Meeting 6, Trinity Term 2014

Meeting 6, Trinity Term 2014

Writing Agents in Early China (ca. 11-8 cc. BCE): Secretaries and Makers of Slabs

Maria Khayutina
Institute of Sinology, Ludwig-Maximilians-University of Munich
11 June, 2014, at 6.00 pm
The Memorial Room, The Queen’s College, Oxford


In a recent publication, Joshua Englehardt and Dimitri Nakassis call for “examining writing systems and early texts through the lens of the agency concept,” as this, among other things, can aid “archaeological interpretation of the historically particular subjectivities of past social actors” (Englehardt and Nakassis, eds., Agency in Ancient Writing, Cambridge 2013).
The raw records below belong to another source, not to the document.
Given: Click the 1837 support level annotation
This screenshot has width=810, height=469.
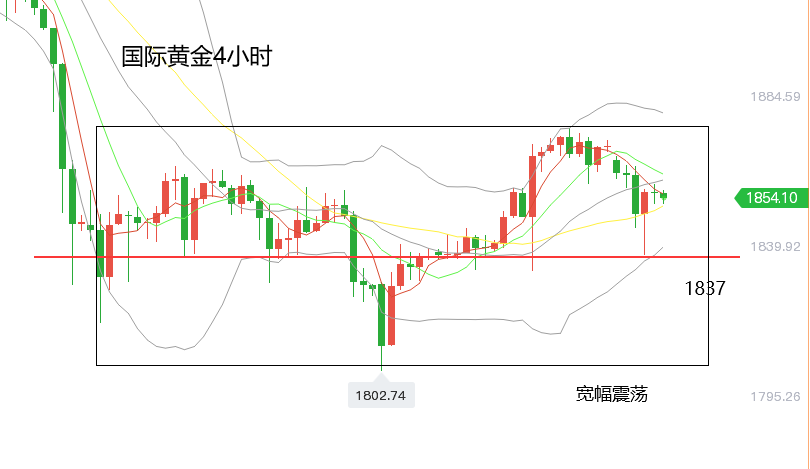Looking at the screenshot, I should pyautogui.click(x=705, y=288).
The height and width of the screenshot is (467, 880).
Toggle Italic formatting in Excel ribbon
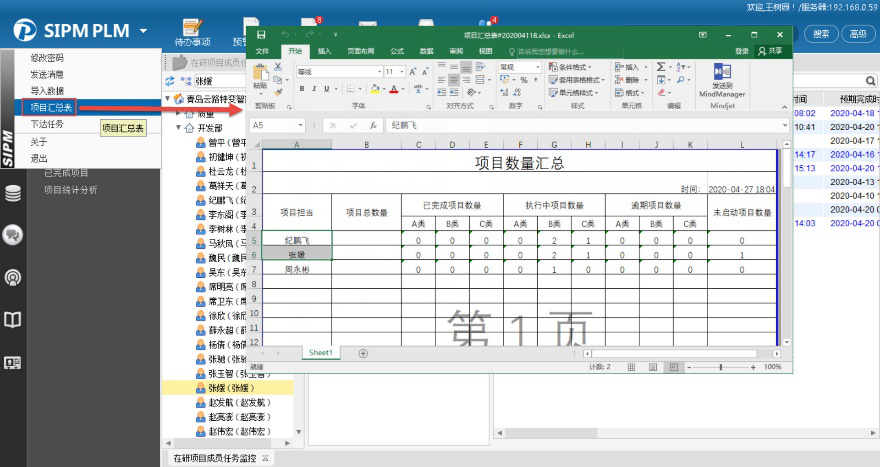(x=315, y=89)
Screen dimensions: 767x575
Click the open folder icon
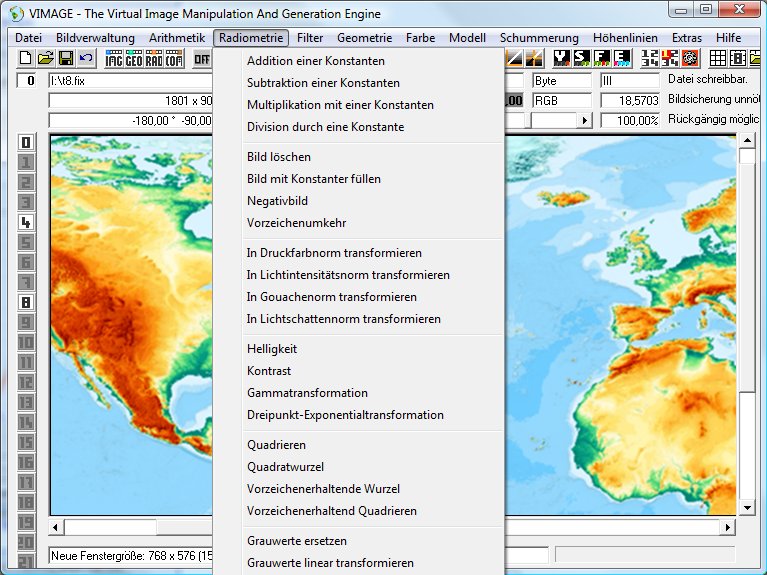(45, 59)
Secretaries shi 史 and Makers of Slabs zuoce 作册, whose occupations included producing and handling written documents, are often mentioned in inscriptions on ritual bronze vessels from Early China, mostly dating from 11-8 cc. BCE. Well observable especially in the contexts of royal rituals, administration, or, sometimes, legal matters, the shi and zuoce have been often approached by historians with regard to their functions as writing officials and the functions of writing in the Western Zhou state (1046-771 BCE). The present investigation acknowledges a dialectic, interactive relationship between structures, including states, and practice of individual social actors, by whose agency social, political and cultural realities come into existence and are being transformed. It also warns against presuming the primacy of the state in the ancient Chinese society, which sometimes leads to blending out its overall social complexity. Exploring the activities of the shi and zuoce, it argues that they should be understood not just as passive functionaries, but rather as active agents in the Zhou society, whose influence reached, but was not limited to the domain of the state, and whose actions were conditioned by a number of objective and subjective factors. Inquiring about social background and standing of the shi and zuoce, the author complements the data of epigraphy by archaeological and art-historical data. This approach may allow for a deeper understanding of the role of writing and writing specialists in social, political and cultural processes in Early China.